## EXERCISE PROMPT:
Every line of the data is to be transcribed as it stands.

## DATA:
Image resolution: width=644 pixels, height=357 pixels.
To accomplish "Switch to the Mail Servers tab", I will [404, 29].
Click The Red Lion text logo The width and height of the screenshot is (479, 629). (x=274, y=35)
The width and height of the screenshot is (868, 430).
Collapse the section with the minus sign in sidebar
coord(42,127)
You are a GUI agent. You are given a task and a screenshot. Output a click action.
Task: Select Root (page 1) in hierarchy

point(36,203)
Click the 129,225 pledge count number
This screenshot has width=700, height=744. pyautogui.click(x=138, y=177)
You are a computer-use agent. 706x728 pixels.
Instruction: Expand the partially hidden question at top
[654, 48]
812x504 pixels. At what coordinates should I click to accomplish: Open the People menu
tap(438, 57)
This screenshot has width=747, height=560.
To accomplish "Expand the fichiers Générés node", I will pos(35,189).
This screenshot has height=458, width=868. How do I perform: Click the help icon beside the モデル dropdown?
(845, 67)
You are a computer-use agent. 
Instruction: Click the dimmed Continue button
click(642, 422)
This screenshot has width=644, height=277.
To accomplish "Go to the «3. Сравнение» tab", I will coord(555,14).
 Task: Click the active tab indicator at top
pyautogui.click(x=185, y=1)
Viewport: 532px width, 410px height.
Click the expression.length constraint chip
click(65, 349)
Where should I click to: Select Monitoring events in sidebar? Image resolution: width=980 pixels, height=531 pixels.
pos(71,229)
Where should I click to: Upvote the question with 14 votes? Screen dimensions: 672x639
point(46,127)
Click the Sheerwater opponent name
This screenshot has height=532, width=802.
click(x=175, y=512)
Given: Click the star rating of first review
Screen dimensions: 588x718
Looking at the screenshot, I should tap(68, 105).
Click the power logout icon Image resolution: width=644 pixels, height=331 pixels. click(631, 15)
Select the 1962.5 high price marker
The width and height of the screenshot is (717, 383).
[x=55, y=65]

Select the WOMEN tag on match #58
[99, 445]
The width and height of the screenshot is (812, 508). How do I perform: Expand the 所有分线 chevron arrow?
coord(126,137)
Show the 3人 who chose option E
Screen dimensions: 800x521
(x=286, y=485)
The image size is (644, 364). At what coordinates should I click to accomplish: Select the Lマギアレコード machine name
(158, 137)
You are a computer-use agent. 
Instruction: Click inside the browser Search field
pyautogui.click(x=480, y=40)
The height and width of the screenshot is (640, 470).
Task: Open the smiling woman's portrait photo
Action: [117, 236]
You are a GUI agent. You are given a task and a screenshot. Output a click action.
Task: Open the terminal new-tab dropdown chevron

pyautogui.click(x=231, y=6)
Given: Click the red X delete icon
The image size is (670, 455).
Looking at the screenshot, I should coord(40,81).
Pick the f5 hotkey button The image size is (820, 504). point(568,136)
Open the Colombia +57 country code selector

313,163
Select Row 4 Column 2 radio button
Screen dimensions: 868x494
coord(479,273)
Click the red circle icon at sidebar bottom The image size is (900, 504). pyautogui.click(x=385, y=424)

## TASK OUTPUT:
Image resolution: width=644 pixels, height=357 pixels.
To accomplish "Switch to the Mail Servers tab", I will [404, 29].
Click The Red Lion text logo The width and height of the screenshot is (479, 629). (x=274, y=35)
The width and height of the screenshot is (868, 430).
Collapse the section with the minus sign in sidebar
coord(42,127)
You are a GUI agent. You are given a task and a screenshot. Output a click action.
Task: Select Root (page 1) in hierarchy

point(36,203)
Click the 129,225 pledge count number
This screenshot has width=700, height=744. pyautogui.click(x=138, y=177)
You are a computer-use agent. 706x728 pixels.
Instruction: Expand the partially hidden question at top
[654, 48]
812x504 pixels. At what coordinates should I click to accomplish: Open the People menu
tap(438, 57)
This screenshot has width=747, height=560.
To accomplish "Expand the fichiers Générés node", I will pos(35,189).
This screenshot has height=458, width=868. How do I perform: Click the help icon beside the モデル dropdown?
(845, 67)
You are a computer-use agent. 
Instruction: Click the dimmed Continue button
click(642, 422)
This screenshot has width=644, height=277.
To accomplish "Go to the «3. Сравнение» tab", I will coord(555,14).
 Task: Click the active tab indicator at top
pyautogui.click(x=185, y=1)
Viewport: 532px width, 410px height.
Click the expression.length constraint chip
click(65, 349)
Where should I click to: Select Monitoring events in sidebar? Image resolution: width=980 pixels, height=531 pixels.
pos(71,229)
Where should I click to: Upvote the question with 14 votes? Screen dimensions: 672x639
point(46,127)
Click the Sheerwater opponent name
This screenshot has height=532, width=802.
click(x=175, y=512)
Given: Click the star rating of first review
Screen dimensions: 588x718
Looking at the screenshot, I should tap(68, 105).
Click the power logout icon Image resolution: width=644 pixels, height=331 pixels. click(631, 15)
Select the 1962.5 high price marker
The width and height of the screenshot is (717, 383).
[x=55, y=65]

Select the WOMEN tag on match #58
[99, 445]
The width and height of the screenshot is (812, 508). How do I perform: Expand the 所有分线 chevron arrow?
coord(126,137)
Show the 3人 who chose option E
Screen dimensions: 800x521
(x=286, y=485)
The image size is (644, 364). At what coordinates should I click to accomplish: Select the Lマギアレコード machine name
(158, 137)
You are a computer-use agent. 
Instruction: Click inside the browser Search field
pyautogui.click(x=480, y=40)
The height and width of the screenshot is (640, 470).
Task: Open the smiling woman's portrait photo
Action: [117, 236]
You are a GUI agent. You are given a task and a screenshot. Output a click action.
Task: Open the terminal new-tab dropdown chevron

pyautogui.click(x=231, y=6)
Given: Click the red X delete icon
The image size is (670, 455).
Looking at the screenshot, I should coord(40,81).
Pick the f5 hotkey button The image size is (820, 504). point(568,136)
Open the Colombia +57 country code selector

313,163
Select Row 4 Column 2 radio button
Screen dimensions: 868x494
coord(479,273)
Click the red circle icon at sidebar bottom The image size is (900, 504). pyautogui.click(x=385, y=424)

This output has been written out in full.